Machi put a collection box in a grocery store she shopped at, and she had her children teach her how to ride a bicycle so she could travel around and collect the donations that had been made. The entire family worked to wrap up every 50 yen in paper and used it for relief or monetary gifts for survivors.

“Ano hi kara ima mo nao” was published by Tokyo-based Toto Shobo on November 25, 1956. That was also the day that an atomic bomb survivors’ association (now the Hyogo Confederation of A- and H-Bomb Sufferers Organizations (Hyogo Hidankyo)) was formed in Hyogo Prefecture. Machi served as its first president.

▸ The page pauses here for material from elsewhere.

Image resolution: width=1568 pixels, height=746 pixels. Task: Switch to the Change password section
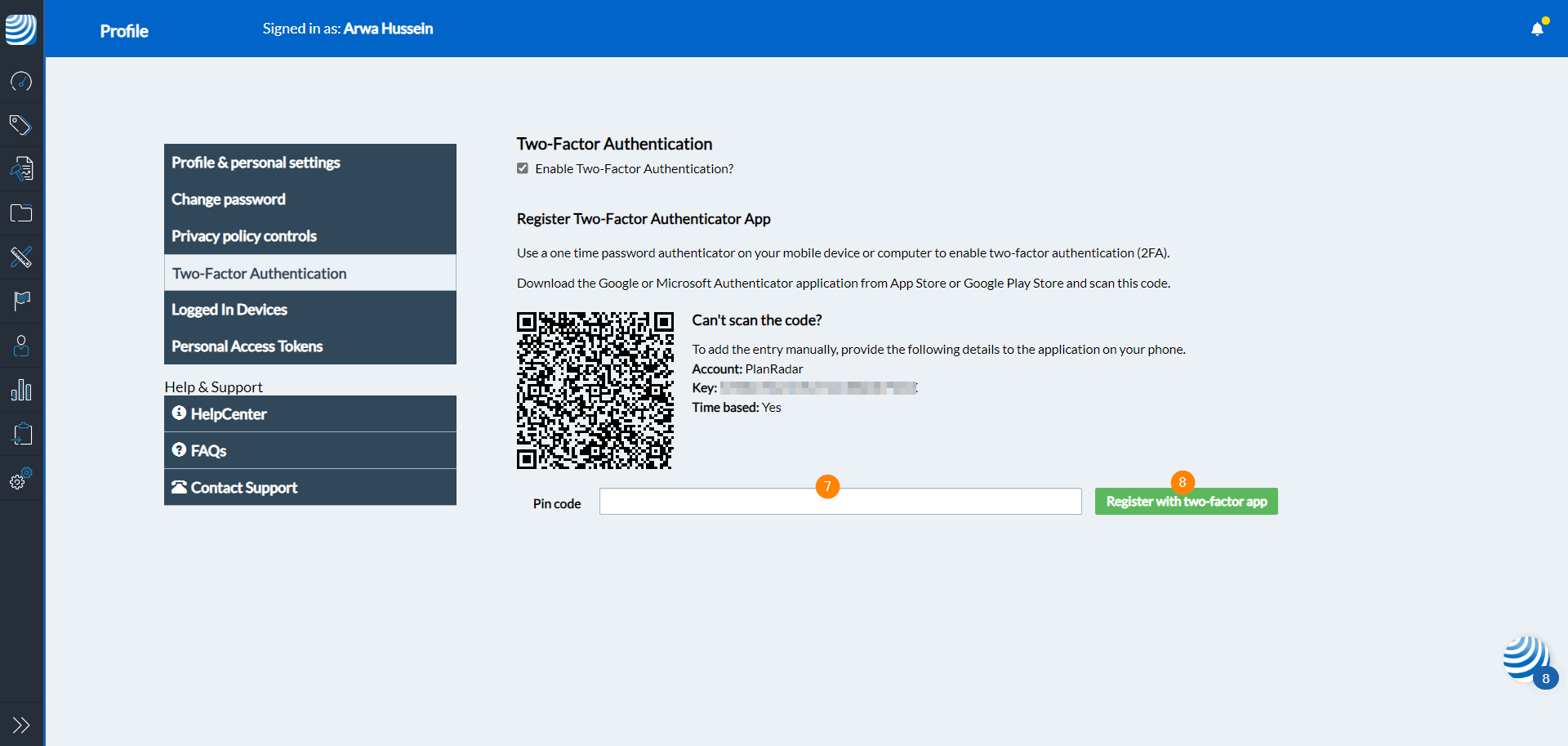coord(228,199)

Consultation center for A-bomb survivors opened

Machi also worked with the prefectural government to open a consultation center for A-bomb survivors. She continued to serve as an advisor there until 1986, when she suffered a stroke. She participated in the Hiroshima-Nagasaki World Peace Pilgrimage in 1964, and in 1982, under the auspices of the Japan Confederation of A- and H-Bomb Sufferers Organizations (Nihon Hidankyo), she traveled to Europe with a group of A-bomb survivors to recount their experiences.

After Machi died in 2006 at the age of 93, Takako, a former elementary school teacher, carried on her mother’s efforts, serving as a board member of the Hyogo Hidankyo. Last year, Kuniyoshi, who formerly worked for a political party, served as the organization’s deputy secretary general.

“I was still in my mother’s womb, so I have no recollection of the A-bombing,” Kuniyoshi said. “But I think I can listen sympathetically to the concerns of the aging A-bomb survivors who knew my mother.” He also publishes records of the proceedings of class action lawsuits over A-bomb disease certification in a magazine with limited circulation.

Takako explained her actions by saying, “I have three sons, and I have a responsibility to ensure that my grandchildren can live peaceful lives as well,” she said. She also referred to the accident at the Fukushima No. 1 (Daiichi) nuclear power plant, noting that the threat of harm from radiation still exists.